* Work required
Look below for lines that hold the string "agent" and copy each one.

━━━ Data listing

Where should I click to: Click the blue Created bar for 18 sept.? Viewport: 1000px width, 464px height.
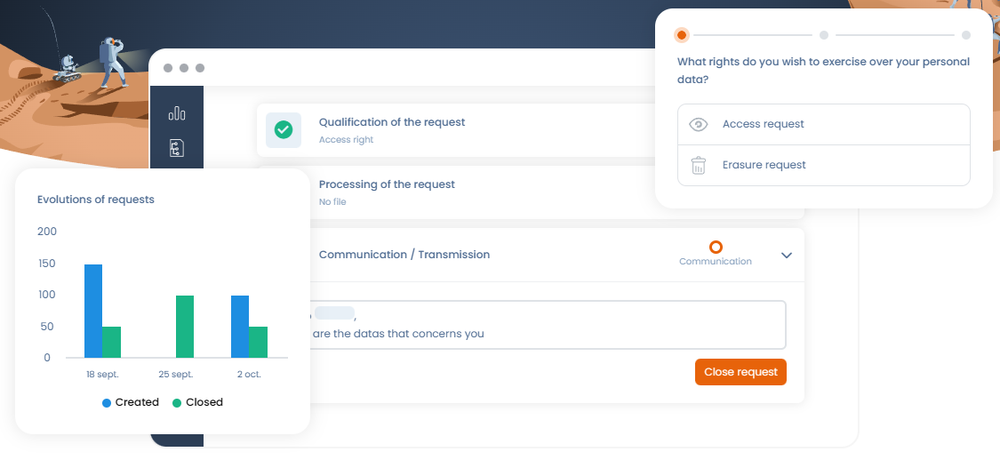[93, 310]
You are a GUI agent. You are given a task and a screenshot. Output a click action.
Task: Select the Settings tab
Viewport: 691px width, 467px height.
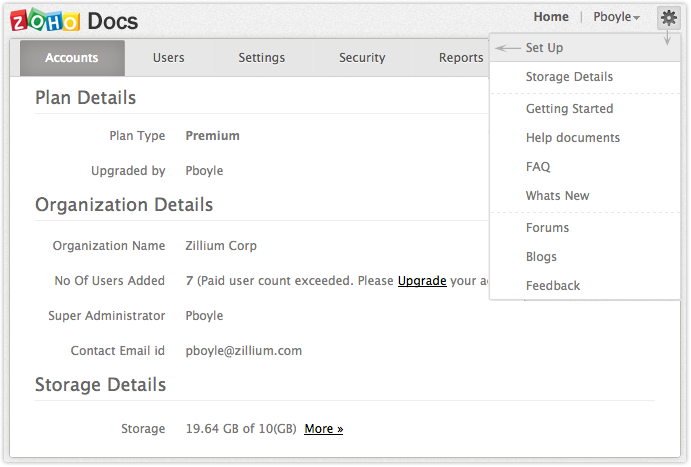click(261, 58)
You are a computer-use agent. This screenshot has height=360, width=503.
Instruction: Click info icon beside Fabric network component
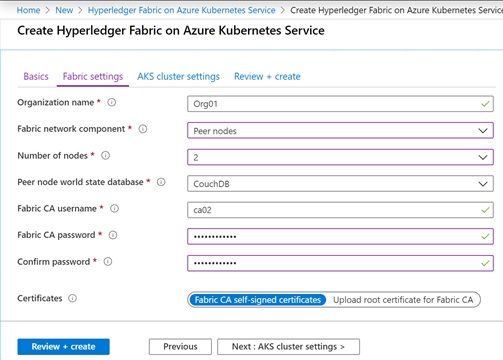pos(143,129)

━━━━━━

* Solution for this exercise
You are a GUI agent. You are given a task and a screenshot. Output a click action.
You are a computer-use agent. This screenshot has height=360, width=503.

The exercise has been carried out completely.